RECORDS PROVIDED:
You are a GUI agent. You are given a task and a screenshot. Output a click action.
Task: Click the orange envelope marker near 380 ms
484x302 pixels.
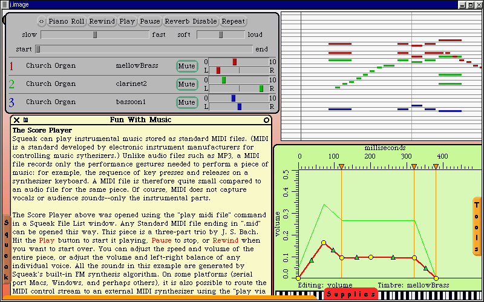tap(436, 166)
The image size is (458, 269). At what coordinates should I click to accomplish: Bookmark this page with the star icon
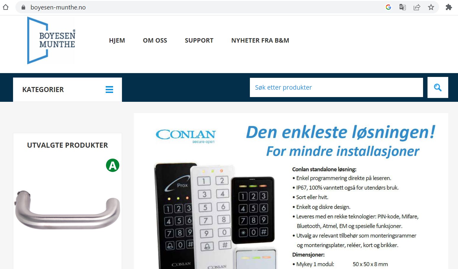[431, 7]
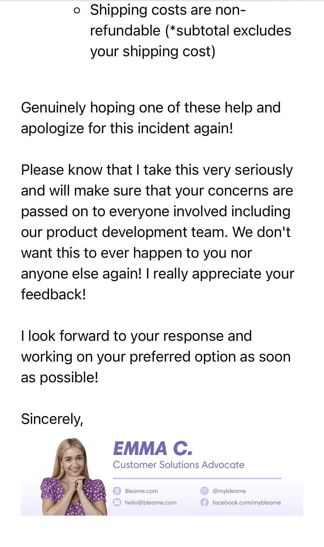Tap Emma's profile photo in signature
Image resolution: width=324 pixels, height=547 pixels.
[x=74, y=477]
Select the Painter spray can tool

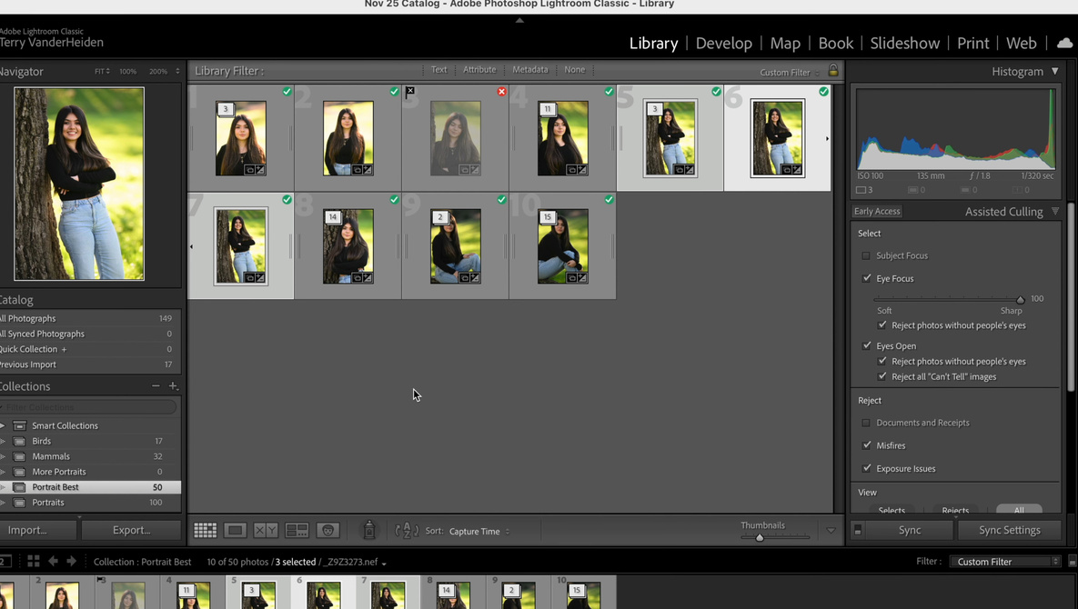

WHAT NEEDS TO BE DONE: Set down every entry exactly; omit the pictures.

ANSWER FOR THE TASK:
You are a GUI agent. You are given a task and a screenshot. Output a click action.
Task: Click the orange envelope marker near 380 ms
484x302 pixels.
tap(436, 166)
The image size is (458, 269). At what coordinates should I click to accomplish: Bookmark this page with the star icon
[431, 7]
Tap Emma's profile photo in signature
Image resolution: width=324 pixels, height=547 pixels.
[x=74, y=477]
Select the Painter spray can tool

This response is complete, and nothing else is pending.